Si tratta del dipinto più importante del periodo olandese di Van Gogh, prima del suo trasferimento a Parigi. Lavorò su questa tela dal 13 aprile fino all'inizio di maggio, periodo in cui il pittore aveva quasi ultimato l'opera eccetto per alcuni cambiamenti apportati più tardi ma sempre nello stesso anno con un piccolo pennello.
La personalità di Van Gogh comincia ad emergere con le "opere nere" del periodo olandese, quando inizia ad impegnarsi su decine di studi su alcuni temi particolari, come i mangiatori di patate, il suo primo capolavoro.
Questo dipinto mostra, all'interno di una povera stanza, alcuni contadini che consumano il pasto serale servendosi da un unico piatto di patate, mentre una di loro sta versando il caffè.

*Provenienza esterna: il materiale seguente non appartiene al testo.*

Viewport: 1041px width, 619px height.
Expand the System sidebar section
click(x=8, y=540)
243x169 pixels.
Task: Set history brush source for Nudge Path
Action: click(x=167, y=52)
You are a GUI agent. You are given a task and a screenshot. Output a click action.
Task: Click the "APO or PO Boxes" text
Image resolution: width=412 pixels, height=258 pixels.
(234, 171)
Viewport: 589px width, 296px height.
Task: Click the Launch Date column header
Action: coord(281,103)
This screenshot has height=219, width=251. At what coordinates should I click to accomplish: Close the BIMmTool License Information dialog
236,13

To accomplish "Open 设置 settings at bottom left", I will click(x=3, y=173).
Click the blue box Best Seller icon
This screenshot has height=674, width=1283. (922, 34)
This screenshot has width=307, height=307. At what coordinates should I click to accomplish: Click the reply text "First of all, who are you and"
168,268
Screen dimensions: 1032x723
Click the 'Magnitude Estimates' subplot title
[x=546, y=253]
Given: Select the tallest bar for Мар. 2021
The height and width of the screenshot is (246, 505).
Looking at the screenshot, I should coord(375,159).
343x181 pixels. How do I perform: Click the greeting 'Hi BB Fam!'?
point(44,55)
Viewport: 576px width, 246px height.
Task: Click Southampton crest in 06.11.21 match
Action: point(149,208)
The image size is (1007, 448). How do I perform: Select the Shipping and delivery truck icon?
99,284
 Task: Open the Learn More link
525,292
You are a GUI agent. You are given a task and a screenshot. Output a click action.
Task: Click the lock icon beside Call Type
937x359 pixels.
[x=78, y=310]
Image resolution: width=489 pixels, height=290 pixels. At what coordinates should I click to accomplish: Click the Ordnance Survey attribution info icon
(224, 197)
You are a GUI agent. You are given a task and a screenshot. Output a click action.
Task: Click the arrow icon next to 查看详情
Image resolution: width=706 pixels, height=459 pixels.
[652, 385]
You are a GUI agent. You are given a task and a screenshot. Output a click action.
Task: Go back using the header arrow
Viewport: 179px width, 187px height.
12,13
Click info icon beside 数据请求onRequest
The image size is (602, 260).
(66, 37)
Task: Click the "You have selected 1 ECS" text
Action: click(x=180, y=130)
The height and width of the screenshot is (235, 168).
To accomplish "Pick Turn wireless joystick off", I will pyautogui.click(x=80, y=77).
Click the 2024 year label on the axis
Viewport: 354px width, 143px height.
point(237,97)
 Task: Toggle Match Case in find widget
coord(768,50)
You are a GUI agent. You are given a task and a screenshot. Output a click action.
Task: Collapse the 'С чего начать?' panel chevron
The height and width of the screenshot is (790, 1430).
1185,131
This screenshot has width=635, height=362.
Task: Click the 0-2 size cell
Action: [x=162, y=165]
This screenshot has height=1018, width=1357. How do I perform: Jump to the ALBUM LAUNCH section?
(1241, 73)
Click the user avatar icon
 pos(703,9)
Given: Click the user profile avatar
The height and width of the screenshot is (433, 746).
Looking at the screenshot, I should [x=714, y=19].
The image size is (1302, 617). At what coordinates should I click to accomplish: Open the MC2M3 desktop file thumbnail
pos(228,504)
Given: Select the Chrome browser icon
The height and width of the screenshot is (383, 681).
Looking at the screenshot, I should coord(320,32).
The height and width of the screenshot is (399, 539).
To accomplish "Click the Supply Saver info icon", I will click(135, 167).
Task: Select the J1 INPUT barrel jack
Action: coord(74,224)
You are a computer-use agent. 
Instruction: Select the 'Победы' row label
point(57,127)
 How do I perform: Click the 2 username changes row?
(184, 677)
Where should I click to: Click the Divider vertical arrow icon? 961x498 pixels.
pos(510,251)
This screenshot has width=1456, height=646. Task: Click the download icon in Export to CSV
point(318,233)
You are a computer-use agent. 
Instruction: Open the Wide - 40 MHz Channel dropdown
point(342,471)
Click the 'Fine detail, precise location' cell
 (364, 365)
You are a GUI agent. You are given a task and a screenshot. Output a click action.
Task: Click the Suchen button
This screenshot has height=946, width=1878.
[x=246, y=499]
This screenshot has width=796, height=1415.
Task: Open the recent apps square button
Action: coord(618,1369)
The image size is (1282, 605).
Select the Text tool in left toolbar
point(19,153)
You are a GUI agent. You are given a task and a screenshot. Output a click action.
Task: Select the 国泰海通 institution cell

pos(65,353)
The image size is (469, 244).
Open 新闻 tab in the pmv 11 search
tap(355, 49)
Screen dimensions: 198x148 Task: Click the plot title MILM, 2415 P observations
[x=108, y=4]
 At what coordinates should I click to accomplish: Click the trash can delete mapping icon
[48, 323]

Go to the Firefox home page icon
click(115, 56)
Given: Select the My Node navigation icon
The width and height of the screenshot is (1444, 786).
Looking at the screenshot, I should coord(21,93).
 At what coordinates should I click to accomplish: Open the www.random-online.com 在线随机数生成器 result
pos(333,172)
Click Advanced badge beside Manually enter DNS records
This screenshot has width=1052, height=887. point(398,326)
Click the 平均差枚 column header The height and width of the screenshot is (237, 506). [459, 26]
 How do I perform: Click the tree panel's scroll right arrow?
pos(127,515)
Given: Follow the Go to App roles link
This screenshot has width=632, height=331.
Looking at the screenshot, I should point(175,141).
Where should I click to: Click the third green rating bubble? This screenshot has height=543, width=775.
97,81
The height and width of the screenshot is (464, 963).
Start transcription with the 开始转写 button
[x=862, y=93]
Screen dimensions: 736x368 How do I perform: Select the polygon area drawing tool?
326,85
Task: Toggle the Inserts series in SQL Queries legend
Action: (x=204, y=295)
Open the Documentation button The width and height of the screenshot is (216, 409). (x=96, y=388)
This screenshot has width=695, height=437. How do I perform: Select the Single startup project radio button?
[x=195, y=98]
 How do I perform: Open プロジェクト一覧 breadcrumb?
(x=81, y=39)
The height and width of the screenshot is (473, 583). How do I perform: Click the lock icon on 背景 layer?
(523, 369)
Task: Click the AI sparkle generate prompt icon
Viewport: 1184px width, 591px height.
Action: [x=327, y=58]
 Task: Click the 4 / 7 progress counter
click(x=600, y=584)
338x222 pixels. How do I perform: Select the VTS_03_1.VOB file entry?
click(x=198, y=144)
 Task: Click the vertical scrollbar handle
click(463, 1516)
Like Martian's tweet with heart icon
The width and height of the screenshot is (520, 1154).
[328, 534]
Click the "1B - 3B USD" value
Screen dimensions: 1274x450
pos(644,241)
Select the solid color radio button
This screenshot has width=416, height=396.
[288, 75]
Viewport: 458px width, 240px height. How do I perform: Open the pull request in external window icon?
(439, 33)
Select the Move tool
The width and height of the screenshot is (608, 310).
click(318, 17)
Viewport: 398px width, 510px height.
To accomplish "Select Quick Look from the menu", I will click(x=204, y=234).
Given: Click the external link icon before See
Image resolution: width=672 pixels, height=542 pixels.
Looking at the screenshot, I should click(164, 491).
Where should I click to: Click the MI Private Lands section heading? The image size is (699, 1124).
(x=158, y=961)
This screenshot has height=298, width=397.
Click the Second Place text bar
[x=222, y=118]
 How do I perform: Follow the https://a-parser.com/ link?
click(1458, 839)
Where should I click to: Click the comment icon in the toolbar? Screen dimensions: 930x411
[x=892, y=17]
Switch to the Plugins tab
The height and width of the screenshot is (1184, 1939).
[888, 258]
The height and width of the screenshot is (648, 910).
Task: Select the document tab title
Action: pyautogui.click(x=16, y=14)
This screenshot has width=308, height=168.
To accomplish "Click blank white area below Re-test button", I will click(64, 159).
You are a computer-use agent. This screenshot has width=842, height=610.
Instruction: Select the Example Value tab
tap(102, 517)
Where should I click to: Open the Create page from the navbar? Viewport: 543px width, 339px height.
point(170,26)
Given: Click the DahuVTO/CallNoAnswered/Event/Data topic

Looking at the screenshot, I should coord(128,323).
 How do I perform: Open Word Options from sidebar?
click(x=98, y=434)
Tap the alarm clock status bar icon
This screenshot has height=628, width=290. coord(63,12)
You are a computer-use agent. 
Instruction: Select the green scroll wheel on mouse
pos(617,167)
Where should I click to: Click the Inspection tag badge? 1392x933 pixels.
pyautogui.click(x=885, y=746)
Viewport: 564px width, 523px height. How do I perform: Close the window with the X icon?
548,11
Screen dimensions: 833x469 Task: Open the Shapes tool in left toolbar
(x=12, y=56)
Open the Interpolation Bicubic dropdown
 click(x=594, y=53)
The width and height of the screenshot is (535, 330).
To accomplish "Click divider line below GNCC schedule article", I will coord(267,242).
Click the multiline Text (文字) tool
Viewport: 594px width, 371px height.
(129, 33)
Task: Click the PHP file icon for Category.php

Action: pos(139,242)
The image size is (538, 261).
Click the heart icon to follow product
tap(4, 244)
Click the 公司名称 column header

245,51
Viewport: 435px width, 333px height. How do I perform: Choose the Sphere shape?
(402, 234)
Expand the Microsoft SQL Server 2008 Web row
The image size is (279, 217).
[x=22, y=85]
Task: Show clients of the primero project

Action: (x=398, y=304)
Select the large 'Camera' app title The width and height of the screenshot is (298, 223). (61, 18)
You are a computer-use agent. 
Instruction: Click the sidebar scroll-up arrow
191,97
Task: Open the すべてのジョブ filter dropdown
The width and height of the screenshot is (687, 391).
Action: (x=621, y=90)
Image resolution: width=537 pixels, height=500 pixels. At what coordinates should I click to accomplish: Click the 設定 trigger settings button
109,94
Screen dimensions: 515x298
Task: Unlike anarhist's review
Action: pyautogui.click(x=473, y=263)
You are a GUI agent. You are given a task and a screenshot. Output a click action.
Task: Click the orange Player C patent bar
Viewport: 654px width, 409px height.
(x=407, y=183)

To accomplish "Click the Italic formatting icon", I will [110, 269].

Van Gogh è molto legato a questo soggetto in quanto si sente come "uno di loro", anche i contadini come lui soffrono ed egli trova ingiusto il fatto che nonostante tutti i loro sforzi ed i loro sacrifici debbano vivere in modo così misero; viene sottolineata la continua fatica fisica di chi ha consumato, giorno dopo giorno, la propria vita nel lavoro dei campi. Per questo motivo l'artista è come se volesse esaltare il cibo dei poveri. Van Gogh stesso esprime un suo pensiero riguardo a questo quadro da lui così sentito: “ho voluto, lavorando, far capire che questa povera gente, che alla luce di una lampada mangia patate servendosi dal piatto con le mani, ha zappato essa stessa la terra dove quelle patate sono cresciute; il quadro, dunque, evoca il lavoro manuale e lascia intendere che quei contadini hanno onestamente meritato di mangiare ciò che mangiano. Non vorrei assolutamente che tutti si limitassero a trovarlo bello o pregevole”. Alla resa oggettiva della realtà si sostituisce un'interpretazione di essa. La luce, provenendo dall'alto e colpendo perciò soltanto alcune parti, provoca contrasti chiaroscurali e accentua la caratterizzazione dei volti, delle mani, degli abiti. Singolare è la rappresentazione del volto e delle mani dipinti in modo caricaturale: con questo il pittore vuole esagerare e intensificare la realtà (la caricatura e la deformazione sono, infatti, un'esagerazione della realtà stessa, al fine di renderla più intensa). Il colore, che richiama le tecniche fiamminghe, è monocromatico; ciò fa sì che l'occhio non sia appagato ma percepisca la realtà attraverso l'interiorità di Van Gogh


----------